Par un arrêt du 10 février 2022, la sixième chambre de la Cour de justice de l’Union européenne précise les limites temporelles des sanctions administratives. Le litige concernait une amende infligée pour le non-respect des règles de rémunération minimale lors d’un détachement transnational de travailleurs en Autriche. Une autorité administrative de district avait sanctionné le représentant d’une société slovaque pour une infraction constatée lors d’un contrôle effectué en juin 2016. La décision de sanction ne fut notifiée à l’intéressé qu’en février 2020, soit près de quatre ans après la commission des faits litigieux. Le tribunal administratif régional de Styrie, saisi du recours, s’interrogeait sur la validité d’un délai de prescription quinquennal pour une telle négligence. Le problème juridique réside dans la conformité d’un délai de cinq ans avec le droit à une bonne administration et le droit au procès équitable. La Cour juge que le droit de l’Union ne s’oppose pas à une réglementation nationale prévoyant une telle prescription pour des manquements relatifs à la rémunération.
I. La consécration de l’autonomie procédurale dans l’application des sanctions
A. Le cadre de la mise en œuvre de la directive par les États membres
L’article 5 de la directive 96/71 dispose que « les États membres prennent des mesures adéquates en cas de non-respect de la présente directive ». Cette disposition laisse une marge de manœuvre importante aux autorités nationales pour définir le régime des sanctions applicables en cas de sous-rémunération. La Cour rappelle que le législateur européen n’a pas instauré de règles de prescription spécifiques concernant l’imposition de sanctions dans ce domaine précis. En l’absence de réglementation de l’Union, ces modalités relèvent de l’ordre juridique interne des États membres en vertu du principe de l’autonomie procédurale. Les juges soulignent que cette liberté permet de garantir le respect d’un noyau de règles impératives de protection minimale pour les travailleurs détachés.
B. L’encadrement nécessaire par les principes d’équivalence et d’efficacité
La liberté reconnue aux États membres pour fixer les délais de prescription n’est pas absolue et doit respecter des limites juridiques strictes. Les modalités nationales ne doivent pas être moins favorables que celles régissant des situations similaires de nature interne, conformément au principe essentiel d’équivalence. Elles ne sauraient non plus rendre en pratique impossible ou excessivement difficile l’exercice des droits conférés par l’ordre juridique de l’Union européenne. La Cour précise que les destinataires de décisions affectant leurs intérêts doivent être mis en mesure de faire connaître utilement leur point de vue. Le respect de ces principes garantit que l’autonomie procédurale ne porte pas atteinte à la protection juridictionnelle effective prévue par la Charte.
II. La validation d’une prescription quinquennale proportionnée au contexte
A. La justification par la complexité des situations transfrontalières
Le caractère transnational du détachement de travailleurs justifie la fixation d’un délai de prescription suffisamment long pour permettre aux autorités de mener leurs enquêtes.
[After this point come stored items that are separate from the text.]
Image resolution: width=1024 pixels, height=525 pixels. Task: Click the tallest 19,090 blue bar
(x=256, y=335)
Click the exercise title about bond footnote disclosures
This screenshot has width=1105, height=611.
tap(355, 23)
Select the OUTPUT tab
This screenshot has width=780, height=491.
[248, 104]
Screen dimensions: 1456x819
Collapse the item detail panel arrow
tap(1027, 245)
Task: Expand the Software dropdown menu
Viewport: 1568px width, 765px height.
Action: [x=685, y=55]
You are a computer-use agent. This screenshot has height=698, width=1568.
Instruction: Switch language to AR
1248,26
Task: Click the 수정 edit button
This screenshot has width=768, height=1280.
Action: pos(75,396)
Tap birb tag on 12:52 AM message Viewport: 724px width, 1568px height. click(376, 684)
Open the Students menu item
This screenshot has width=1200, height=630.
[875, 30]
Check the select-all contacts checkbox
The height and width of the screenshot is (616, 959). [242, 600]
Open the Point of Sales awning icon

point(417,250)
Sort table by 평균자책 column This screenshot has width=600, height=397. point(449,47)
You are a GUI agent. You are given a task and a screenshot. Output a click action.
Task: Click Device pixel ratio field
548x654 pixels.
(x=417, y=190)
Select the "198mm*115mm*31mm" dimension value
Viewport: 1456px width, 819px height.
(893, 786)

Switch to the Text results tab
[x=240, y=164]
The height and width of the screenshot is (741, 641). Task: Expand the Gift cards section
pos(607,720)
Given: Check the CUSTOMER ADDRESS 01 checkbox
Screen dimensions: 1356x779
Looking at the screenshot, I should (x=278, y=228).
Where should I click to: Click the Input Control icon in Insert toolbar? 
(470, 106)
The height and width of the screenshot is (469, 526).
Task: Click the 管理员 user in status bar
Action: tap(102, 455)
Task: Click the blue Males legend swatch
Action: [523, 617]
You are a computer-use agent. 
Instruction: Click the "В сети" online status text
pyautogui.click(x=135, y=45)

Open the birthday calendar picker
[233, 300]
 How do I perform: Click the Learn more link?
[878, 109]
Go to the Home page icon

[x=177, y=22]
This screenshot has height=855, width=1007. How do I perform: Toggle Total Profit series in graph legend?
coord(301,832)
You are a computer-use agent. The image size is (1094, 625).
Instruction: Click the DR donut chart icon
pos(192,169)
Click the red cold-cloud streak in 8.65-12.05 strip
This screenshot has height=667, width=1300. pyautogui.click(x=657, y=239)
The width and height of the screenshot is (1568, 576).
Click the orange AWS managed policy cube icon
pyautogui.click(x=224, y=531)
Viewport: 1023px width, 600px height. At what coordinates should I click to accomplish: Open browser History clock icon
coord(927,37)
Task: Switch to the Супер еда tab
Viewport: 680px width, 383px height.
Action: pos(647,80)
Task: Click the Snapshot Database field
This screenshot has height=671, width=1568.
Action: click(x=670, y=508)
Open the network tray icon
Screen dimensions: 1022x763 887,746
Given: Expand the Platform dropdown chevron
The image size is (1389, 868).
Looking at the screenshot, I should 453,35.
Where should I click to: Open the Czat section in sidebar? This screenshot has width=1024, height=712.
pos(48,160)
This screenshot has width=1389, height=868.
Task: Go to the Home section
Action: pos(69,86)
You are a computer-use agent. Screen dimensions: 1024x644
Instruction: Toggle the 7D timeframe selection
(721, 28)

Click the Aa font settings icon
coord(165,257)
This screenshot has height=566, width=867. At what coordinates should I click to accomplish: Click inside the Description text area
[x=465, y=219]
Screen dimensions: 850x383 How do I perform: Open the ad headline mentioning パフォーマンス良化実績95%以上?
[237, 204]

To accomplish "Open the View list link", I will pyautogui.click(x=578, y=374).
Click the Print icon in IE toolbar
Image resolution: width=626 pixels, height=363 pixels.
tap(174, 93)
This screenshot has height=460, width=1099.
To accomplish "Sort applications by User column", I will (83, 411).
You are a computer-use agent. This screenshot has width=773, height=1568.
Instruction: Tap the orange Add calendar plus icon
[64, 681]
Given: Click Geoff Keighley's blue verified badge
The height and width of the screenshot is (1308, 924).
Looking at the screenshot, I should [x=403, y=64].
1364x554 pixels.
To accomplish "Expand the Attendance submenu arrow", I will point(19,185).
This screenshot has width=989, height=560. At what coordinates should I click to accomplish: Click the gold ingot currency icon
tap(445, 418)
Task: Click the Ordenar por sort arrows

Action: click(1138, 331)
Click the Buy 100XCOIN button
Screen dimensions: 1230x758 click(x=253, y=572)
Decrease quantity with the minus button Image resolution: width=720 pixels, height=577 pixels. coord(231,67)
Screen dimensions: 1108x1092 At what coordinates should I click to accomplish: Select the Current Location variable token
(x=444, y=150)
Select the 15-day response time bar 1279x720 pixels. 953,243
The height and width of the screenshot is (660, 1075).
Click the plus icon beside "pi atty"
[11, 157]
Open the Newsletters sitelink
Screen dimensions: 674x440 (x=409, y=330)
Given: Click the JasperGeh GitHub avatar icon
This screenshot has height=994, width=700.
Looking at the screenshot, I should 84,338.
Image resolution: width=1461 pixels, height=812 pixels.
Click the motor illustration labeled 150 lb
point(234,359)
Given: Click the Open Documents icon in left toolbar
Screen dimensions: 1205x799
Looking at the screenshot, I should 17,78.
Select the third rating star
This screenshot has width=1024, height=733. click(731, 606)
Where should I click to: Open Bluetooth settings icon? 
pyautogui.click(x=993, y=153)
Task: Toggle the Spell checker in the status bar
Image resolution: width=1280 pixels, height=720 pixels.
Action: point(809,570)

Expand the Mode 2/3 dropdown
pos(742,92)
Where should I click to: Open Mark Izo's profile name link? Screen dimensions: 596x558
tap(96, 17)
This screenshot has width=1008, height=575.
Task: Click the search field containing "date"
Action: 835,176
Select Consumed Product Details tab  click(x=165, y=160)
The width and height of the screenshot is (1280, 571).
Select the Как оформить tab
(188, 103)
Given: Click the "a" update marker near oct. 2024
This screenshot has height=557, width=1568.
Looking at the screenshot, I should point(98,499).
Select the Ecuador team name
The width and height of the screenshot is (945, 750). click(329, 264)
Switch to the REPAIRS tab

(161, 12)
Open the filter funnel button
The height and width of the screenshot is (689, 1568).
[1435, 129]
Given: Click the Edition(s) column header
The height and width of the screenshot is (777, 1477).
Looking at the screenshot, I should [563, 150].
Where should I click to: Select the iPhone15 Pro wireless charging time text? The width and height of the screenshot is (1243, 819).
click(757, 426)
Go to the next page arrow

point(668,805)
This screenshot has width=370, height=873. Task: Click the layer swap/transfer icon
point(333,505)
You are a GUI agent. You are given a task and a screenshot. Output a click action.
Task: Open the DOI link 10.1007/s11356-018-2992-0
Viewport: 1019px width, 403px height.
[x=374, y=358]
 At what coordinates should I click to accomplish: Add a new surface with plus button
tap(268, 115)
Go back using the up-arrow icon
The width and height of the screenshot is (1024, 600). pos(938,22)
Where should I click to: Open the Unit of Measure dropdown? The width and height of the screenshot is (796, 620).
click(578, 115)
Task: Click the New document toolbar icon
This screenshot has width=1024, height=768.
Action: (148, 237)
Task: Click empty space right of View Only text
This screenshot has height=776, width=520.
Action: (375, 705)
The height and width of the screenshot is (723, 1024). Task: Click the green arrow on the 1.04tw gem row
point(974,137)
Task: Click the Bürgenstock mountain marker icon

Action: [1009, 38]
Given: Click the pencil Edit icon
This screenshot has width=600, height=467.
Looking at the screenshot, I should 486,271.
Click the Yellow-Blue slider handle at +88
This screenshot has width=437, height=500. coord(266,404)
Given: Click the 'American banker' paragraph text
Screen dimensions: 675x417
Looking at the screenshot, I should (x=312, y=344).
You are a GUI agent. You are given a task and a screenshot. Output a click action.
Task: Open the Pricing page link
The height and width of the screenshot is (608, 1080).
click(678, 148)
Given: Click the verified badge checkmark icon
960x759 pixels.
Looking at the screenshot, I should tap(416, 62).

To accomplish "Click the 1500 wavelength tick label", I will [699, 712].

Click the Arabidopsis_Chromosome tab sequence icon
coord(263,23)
La Cour relève que « le caractère transfrontalier d’une situation de détachement est susceptible de rendre relativement complexe le travail des autorités nationales compétentes ». Cette complexité administrative légitime une durée de cinq ans pour poursuivre et sanctionner efficacement les infractions relatives au taux de salaire minimal. Il est raisonnable d’attendre des prestataires de services qu’ils conservent les preuves relatives au paiement des salaires pendant plusieurs années après le détachement. Cette obligation de conservation des documents facilite les contrôles a posteriori sans pour autant imposer une charge disproportionnée aux entreprises étrangères.
B. La préservation du droit à un recours effectif du justiciable
Un délai de prescription de cinq ans n’apparaît pas de nature à empêcher un opérateur économique diligent de préparer sa défense devant un tribunal. Les juges considèrent que cette durée permet encore de présenter utilement ses preuves et de contester les éléments sur lesquels l’administration fonde sa décision. Le principe d’égalité des armes implique l’obligation d’offrir à chaque partie une possibilité raisonnable de présenter sa cause dans des conditions non désavantageuses. En l’espèce, le droit à une bonne administration et le droit à une protection juridictionnelle effective ne sont pas méconnus par la réglementation autrichienne. L’article 47 de la Charte n’interdit donc pas une telle règle temporelle dès lors qu’elle ne vide pas de sa substance le droit au recours.